Dextran-silane coating chemistry for SiO2-based suspension array system

Abstract

Suspension arrays provide an efficient way to identify and quantify biopolymers (usually proteins or nucleic acid sequences) in high throughput. Among various suspension arrays, self-encoded silica particle arrays, which benefit from higher sample throughput and better material stability, are attracting increasing attention. Popular methods of attaching biomolecules to silica particle surfaces include adsorption and covalent binding viaamine-silane or aldehyde-silane chemistry. One drawback of these immobilization strategies is the relatively low binding efficiency. Herein, we present a method for increasing the binding capacity of biomolecules on silica particles by employing three-dimensional (3D) derivatized natural macromolecule (dextran) matrixes. And we demonstrate the preparation of protein arrays to substantiate the applicability of our approach.
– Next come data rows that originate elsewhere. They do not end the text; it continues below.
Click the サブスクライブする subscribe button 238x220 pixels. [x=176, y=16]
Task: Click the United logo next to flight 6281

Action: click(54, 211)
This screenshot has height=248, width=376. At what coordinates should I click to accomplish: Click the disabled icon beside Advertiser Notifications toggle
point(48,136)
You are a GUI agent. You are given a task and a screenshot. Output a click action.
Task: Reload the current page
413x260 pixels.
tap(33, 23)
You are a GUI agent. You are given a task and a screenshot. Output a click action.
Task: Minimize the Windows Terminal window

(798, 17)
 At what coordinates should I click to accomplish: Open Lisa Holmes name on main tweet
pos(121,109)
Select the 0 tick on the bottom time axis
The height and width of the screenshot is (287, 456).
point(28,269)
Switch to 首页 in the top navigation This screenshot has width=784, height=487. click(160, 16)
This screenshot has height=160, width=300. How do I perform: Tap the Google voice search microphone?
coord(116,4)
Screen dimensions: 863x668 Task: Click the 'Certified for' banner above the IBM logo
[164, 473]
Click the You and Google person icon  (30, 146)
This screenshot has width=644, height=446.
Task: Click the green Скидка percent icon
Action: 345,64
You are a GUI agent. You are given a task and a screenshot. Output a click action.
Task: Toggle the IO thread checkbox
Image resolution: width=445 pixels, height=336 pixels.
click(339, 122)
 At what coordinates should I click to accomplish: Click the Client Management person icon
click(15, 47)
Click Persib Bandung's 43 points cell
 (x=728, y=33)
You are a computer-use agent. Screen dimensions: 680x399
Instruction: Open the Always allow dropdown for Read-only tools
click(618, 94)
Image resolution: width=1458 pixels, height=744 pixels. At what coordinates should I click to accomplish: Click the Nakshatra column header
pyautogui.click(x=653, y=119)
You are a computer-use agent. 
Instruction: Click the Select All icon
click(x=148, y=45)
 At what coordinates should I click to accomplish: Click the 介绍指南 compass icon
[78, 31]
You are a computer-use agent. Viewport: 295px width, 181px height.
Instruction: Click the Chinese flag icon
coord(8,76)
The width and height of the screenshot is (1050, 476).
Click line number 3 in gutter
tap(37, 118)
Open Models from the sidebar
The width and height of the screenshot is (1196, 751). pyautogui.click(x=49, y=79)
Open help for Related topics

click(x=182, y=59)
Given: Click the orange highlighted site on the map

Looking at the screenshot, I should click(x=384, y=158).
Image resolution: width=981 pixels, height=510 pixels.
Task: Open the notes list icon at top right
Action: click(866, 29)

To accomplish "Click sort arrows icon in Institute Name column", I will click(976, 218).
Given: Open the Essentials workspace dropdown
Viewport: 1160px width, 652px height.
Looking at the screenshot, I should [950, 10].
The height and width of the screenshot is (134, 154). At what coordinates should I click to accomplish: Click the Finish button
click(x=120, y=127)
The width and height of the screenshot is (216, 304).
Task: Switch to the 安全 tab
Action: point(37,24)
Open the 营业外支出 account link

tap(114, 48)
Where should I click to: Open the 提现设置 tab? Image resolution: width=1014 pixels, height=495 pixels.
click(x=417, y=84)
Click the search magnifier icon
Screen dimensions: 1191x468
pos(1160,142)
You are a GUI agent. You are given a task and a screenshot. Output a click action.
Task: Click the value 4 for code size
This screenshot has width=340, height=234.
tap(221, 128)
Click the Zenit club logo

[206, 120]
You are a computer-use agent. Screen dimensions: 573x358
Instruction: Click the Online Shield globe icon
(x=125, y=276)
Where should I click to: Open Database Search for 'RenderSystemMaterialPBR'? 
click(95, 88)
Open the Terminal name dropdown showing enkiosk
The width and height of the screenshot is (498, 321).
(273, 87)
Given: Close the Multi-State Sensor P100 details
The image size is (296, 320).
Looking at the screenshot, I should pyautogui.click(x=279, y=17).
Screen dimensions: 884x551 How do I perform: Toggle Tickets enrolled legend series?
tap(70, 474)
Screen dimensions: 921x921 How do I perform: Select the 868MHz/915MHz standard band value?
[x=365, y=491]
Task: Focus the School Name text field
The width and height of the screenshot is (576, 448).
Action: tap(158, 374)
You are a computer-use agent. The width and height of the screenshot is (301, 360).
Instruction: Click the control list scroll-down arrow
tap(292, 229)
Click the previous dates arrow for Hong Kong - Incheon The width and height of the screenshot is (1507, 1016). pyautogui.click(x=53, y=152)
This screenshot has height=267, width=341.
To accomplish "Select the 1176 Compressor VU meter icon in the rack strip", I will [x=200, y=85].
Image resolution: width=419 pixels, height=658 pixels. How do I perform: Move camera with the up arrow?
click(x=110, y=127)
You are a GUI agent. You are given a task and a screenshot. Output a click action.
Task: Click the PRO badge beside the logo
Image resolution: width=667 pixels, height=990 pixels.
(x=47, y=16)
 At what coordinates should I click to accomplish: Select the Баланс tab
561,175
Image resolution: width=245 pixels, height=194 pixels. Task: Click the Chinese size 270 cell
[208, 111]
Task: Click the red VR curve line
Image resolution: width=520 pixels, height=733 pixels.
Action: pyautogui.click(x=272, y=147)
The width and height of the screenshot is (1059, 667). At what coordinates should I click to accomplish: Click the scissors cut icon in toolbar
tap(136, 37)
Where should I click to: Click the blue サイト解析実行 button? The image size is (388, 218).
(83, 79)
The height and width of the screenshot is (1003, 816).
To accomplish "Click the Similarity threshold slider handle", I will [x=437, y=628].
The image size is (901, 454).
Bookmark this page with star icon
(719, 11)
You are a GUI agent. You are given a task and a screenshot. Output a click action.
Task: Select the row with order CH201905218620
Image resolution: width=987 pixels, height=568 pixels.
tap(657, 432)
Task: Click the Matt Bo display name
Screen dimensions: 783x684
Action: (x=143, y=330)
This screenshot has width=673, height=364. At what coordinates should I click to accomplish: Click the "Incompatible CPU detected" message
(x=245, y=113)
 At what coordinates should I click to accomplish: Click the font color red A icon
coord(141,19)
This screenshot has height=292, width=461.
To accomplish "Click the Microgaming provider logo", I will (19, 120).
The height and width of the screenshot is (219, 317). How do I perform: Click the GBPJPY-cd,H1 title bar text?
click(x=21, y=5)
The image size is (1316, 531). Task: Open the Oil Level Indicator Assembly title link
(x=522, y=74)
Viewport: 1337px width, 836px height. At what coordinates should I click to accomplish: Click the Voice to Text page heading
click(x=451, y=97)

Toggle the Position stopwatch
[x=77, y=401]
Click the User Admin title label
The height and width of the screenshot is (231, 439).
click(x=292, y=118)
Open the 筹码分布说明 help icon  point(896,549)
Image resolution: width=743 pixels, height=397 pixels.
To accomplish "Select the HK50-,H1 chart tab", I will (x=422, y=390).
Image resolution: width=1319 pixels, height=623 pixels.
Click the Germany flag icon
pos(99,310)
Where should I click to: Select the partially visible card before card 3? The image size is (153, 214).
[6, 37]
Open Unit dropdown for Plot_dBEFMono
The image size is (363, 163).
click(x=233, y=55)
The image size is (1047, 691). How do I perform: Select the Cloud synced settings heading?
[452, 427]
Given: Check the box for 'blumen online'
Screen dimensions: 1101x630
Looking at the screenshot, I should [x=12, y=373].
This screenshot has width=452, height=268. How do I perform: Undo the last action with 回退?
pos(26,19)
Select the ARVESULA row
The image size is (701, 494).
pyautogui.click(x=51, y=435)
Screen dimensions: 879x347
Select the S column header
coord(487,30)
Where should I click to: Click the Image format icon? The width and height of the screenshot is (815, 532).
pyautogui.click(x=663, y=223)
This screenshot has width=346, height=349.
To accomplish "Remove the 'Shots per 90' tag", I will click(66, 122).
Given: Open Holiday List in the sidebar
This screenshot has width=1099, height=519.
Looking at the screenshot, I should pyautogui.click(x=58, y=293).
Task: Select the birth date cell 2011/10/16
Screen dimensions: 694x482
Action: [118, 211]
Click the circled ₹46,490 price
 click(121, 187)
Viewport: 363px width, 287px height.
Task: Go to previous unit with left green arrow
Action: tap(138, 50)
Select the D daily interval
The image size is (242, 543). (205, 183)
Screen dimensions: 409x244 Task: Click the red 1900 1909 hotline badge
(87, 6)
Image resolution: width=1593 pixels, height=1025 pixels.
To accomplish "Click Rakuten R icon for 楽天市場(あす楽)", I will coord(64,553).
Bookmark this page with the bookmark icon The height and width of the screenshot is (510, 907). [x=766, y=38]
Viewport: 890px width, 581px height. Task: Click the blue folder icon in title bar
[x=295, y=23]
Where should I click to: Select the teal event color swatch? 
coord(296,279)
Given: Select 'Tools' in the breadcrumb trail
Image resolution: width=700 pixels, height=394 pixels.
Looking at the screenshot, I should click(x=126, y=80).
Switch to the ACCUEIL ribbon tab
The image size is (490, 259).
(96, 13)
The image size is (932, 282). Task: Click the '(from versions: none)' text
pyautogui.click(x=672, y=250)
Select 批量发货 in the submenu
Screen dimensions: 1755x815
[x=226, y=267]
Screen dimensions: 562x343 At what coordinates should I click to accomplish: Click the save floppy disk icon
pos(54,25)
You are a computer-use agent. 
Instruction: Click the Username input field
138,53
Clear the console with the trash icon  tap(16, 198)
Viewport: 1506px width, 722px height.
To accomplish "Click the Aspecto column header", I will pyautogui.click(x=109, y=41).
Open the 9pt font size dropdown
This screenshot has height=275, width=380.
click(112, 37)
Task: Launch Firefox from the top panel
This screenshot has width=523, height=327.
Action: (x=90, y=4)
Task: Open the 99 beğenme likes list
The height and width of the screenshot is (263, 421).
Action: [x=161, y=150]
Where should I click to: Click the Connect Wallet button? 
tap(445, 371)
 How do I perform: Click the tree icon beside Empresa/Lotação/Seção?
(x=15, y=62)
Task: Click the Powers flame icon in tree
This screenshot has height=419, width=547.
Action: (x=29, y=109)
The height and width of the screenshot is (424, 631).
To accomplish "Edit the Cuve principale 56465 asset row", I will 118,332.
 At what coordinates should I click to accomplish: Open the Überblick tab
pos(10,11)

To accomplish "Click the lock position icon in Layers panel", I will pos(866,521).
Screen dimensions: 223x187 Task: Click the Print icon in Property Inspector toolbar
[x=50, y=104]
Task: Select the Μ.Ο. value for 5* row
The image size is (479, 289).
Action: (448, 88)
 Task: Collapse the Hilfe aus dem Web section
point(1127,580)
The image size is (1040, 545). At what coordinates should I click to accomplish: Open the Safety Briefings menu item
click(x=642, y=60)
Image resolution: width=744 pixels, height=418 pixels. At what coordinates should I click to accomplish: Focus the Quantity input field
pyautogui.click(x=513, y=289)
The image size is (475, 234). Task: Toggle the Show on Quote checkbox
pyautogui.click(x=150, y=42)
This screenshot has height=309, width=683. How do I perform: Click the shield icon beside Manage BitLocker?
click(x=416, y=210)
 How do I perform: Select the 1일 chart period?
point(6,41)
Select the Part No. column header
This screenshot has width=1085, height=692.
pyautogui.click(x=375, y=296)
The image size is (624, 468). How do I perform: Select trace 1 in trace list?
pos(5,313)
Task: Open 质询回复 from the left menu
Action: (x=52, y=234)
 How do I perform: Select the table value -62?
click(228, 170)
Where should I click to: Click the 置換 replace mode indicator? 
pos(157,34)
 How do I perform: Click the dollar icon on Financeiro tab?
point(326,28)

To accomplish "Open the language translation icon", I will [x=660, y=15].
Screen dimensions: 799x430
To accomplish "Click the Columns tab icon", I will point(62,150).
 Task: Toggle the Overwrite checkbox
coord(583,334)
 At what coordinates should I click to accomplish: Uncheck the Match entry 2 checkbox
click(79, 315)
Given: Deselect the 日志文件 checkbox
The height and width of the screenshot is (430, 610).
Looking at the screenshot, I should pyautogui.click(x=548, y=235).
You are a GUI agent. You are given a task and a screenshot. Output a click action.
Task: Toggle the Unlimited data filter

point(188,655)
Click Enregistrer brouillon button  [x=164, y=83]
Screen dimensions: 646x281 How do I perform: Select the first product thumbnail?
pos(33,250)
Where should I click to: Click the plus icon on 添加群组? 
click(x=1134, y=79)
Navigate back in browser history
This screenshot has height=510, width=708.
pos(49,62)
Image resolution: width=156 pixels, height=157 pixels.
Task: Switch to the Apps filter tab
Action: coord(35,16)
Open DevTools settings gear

Derivatized dextran-coated particles can be easily incorporated in biopolymers and provide a versatile support for bioanalysis. This new approach with dextran-silane chemistry for biomolecule binding allows signals from immobilization and interaction to have higher signal-to-noise ratios than traditional two-dimensional (2D) methods. We believe that the proposed method could provide a perspective on the improvement of self-encoded silica particle arrays.